··· Text to read ···
Savior refers to the function of the Priesthood of Jesus Christ.  He is the high priest.  His own blood is His sacrifice of atonement for Christians.  This grace gave us a “new birth into a living hope.”  I Pet. 1:3.  The sacrifice of atonement in Rom. 3:25 is synonymous in function with the mercy seat in Heb. 9:5.  Both words were translated from the Greek word hilaskomai.  This is the means by which God is appeased when He sees faith in Christians in the sacrifice of Jesus’ blood on the cross.  This is the function of the doctrine of justification by faith.  It only works for Christians with “faith made perfect.”  Jas. 2:22, 23.  Jesus “was delivered over to death for our sins and was raised to life for our justification.”  Rom. 4:25.  The result of Christians’ new birth, and presently our justification by faith, is “the pledge of a good conscience toward God.”  I Pet 3:21.  Our interest in this lesson is how a good conscience relates to doing good evangelism.

After presenting these same grace doctrines in detail to the saints in Rome, the Apostle Paul asked, “If God is for us, who can be against us?  Rom. 8:31.  Peter asked the same question in the opening verse of our text.  God is asking Christians this same question today.  “Who will harm us if we are eager to do good?”  To appreciate Peter’s question, first we need to see ourselves as one with the people who condemned ourselves as evil by the work of our own consciences.  Mind court sessions on our selves left us with a conscience that did not function well because of guilt (Rom. 2:15).  Please note how often Peter used the words good and evil in chapter three (Gen 3:22).  Then in the close of this complex thought he introduced Noah and the flood waters.  “In it only a few people, eight in all, were saved through water, and this water symbolizes baptism that now saves you also – not the removal of dirt from the body but the pledge of a good conscience toward God.”  I Pet. 3:20, 21.

Peter did not explain Jesus’ preaching to some disobedient spirits who were in prison during the time Noah was building the ark; therefore, we will leave this topic for those who like to dwell on “curiosity questions.”  The point of the story Peter did make very clear was how water saves.  Water served as a dividing line between the people who were lost in the flood and Noah’s family who were saved.  Peter used the water in the story of Noah to symbolize baptism.  See Acts 8:12, 34-39; 16:31-34; 22:14-16; Rom. 6:5-10.  The blessing Christians get from baptism, the last process in our new birth, is that we have; not only a clean conscience, we have a good conscience (V. 21).  Good has been translated from the Greek word agothos.  We have a beneficial conscience.  Please review my lesson, “The Function of a Mature Conscience” in the book entitled “The Letter to the Corinthians,” Part IV, Lesson Two.
··· Dataset content ···
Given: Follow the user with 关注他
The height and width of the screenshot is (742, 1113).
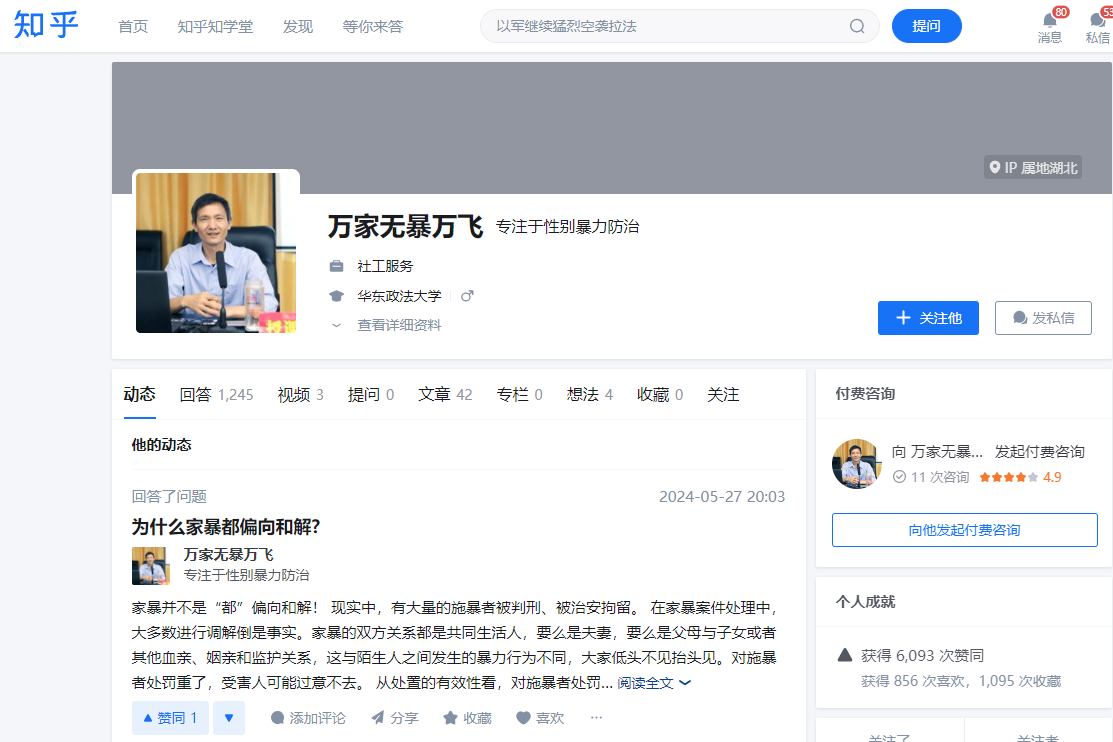Looking at the screenshot, I should 928,318.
···
## Request A
In the lesson on conscience, from which Greek word were both "sacrifice of atonement" and "mercy seat" translated?
## Request B
Summarize the lesson on conscience in two sentences.
## Request C
Continue the lesson on conscience from its final sentence.

## Task answer A
Hilaskomai.

## Task answer B
Jesus is the high priest whose own blood is the sacrifice of atonement, and the result of Christians' new birth and justification by faith is the pledge of a good conscience toward God. Peter used the water of Noah's flood to symbolize baptism, which gives Christians not only a clean conscience but a good conscience.

## Task answer C
A good conscience works with mature peoples’ list of what we believe is good and evil.  We have these two list stored in our memory.  Disciples of Jesus Christ continually learn and update what we believe is good and evil from our own study of God’s word.  A good conscience gives us a “go ahead signal” if our behavior is good.  A weak conscience give wrong signals (I Cor. 8:7, 8).  Corrupted consciences send out confused signals about what is good and evil about a person’s behavior.  “They claim to know God, but by their actions they deny Him.  (Tit. 1:15, 16).   A good conscience will give us a “stop sign” if our behavior is evil.  If we don’t stop we will have a guilty conscience.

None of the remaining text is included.